Например, гуляем с приятельницей по кельнскому «Кауфхофу», ищем мне приличный пиджак для выступлений.

– Вот, – говорит она, щупая материю. – Смотри, какой элегантный, полосочка такая деликатная...

– Нет... – отвечаю я, бросив рассеянный взгляд на вешалку с пиджаком. – Это лагерная роба, и это в моей жизни уже было...

– Когда?! – мгновенно оторопев, спрашивает она. И я так же рассеянно отвечаю:

– В середине прошлого века...

...День выкатился ясный, с уклоном в осень, но еще летний, что называется – благодатный, и это золотое щедрое благо отблескивало в иссиня-черной брусчатке площади, вспыхивало в перламутровых шейках гуляющих голубей, играло в веерном каскадце фонтана, посвященного какой-то исторической дате, томилось в банках, баночках, бочонках янтарного меда, в красных и желтых брусах и колобках сыров и прочей пахучей снеди на рыночных лотках, промеж которых мы часа два гуляли с друзьями.

Я рано устала, то ли утренний полет утомил, то ли Германия навалилась разом, сытно и ярмарочно урча, то ли заново поразило – как неуклонно и надежно затягивает ислам своим белым платком удавку на шее Европы... но я вдруг устала... и, поскольку вечером должна была выступать в русском литературном клубе, в конце концов, взмолилась вернуться домой. У меня оставалось немного времени – отдохнуть перед выступлением.

– Погоди, – сказала подруга. – Успеешь домой... Вот, сейчас только завернем за угол и пройдем одним роскошным парком...

На мои возражения, что роскошных парков, эка невидаль, и в Москве хватает, и в Израиле... она возразила с ликующе-таинственным видом: «Нет, такого парка ты, ручаюсь, еще не видела...»
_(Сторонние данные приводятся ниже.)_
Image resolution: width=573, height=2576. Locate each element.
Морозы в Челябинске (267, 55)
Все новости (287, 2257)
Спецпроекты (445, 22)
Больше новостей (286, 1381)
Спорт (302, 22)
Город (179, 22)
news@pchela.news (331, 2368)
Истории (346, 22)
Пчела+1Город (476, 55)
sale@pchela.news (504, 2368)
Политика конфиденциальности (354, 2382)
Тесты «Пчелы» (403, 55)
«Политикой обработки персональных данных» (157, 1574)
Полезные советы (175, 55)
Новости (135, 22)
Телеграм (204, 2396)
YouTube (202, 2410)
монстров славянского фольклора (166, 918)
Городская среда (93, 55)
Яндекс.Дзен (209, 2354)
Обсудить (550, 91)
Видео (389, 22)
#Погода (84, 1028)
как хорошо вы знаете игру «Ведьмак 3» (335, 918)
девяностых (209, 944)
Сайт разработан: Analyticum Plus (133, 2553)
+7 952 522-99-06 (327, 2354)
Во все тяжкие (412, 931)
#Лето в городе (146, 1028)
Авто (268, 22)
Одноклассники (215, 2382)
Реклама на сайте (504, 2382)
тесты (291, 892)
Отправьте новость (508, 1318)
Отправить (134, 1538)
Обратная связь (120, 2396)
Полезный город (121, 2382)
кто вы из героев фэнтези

И минут через пять мы уже входили в литые, изысканной резьбы, ворота Английского парка, от которых катилась вглубь широкая дубовая аллея, действительно, величавой красоты. Минут десять мы шли по ней; в просветах между старыми стволами дубов, лип и акаций раскрывались поляны с купольными павильонами, открытыми беседками, яркими клумбами, и в разные стороны разбегались бесчисленные боковые аллеи – с легкими, резными на вид, скамьями, откинувшими свои, изогнутые шалью, чугунные воротники.

Много росло здесь кизиловых кустов, и моя подруга рассказывала по пути, что немцы считают кизил несъедобным, а когда жена писателя Козицкого собирала кизил на варенье, какая-то сердобольная немка подошла и сунула ей в руку марку...

Завернув в одну из аллей, мы прошли по ней метров триста, повернули еще и еще раз, и вышли, по-видимому, туда, куда стремились мои друзья. Они остановились, пропуская меня вперед.

Передо мной разверзлась... Нет, сначала так: огромную поляну перерезал по диагонали широкий ручей, по берегам которого... (несколько коротких мгновений в торжественном молчании моих вергилиев я нащупывала по карманам очки, наконец нашла и надела)... по берегам которого лежали на зеленой травке белые тюлени. Словом, это было лежбище нудистов, ничего особенного.

– Ну, полюбуйся, – со смешком процедил муж моей подруги, – вот так они и загорают. Причем течение в ручье сильное, однажды человека отнесло километра на два, он выкарабкался на берег и к своей одежде возвратился в переполненном трамвае... Ну, пойдем...

Мне предлагалось пройти напрямик, к противоположным воротам парка. Но я медлила...

Эта поляна с бледными дряблыми телами произвела на меня потустороннее впечатление... Словно передо мной широким полукругом располагались актеры, отдыхающие от сцен дантова «Ада». Какая-то девица, вскочив, подала мяч сцепленными замком руками и с криком «Гюнтер, Гюнтер!...» – побежала куда-то в сторону, тряся на ходу подбитыми ватой ягодицами...

Сразу же моя память явила сельскую баню в киргизском селе на озере Иссык-Куль, куда в детстве нас с сестрой вывозили на летние месяцы; мою ненависть к шайкам, горячей воде, плотному пару, жемчужным скользким телам голых женщин. Но, главное, мою ненависть к публичности голого тела.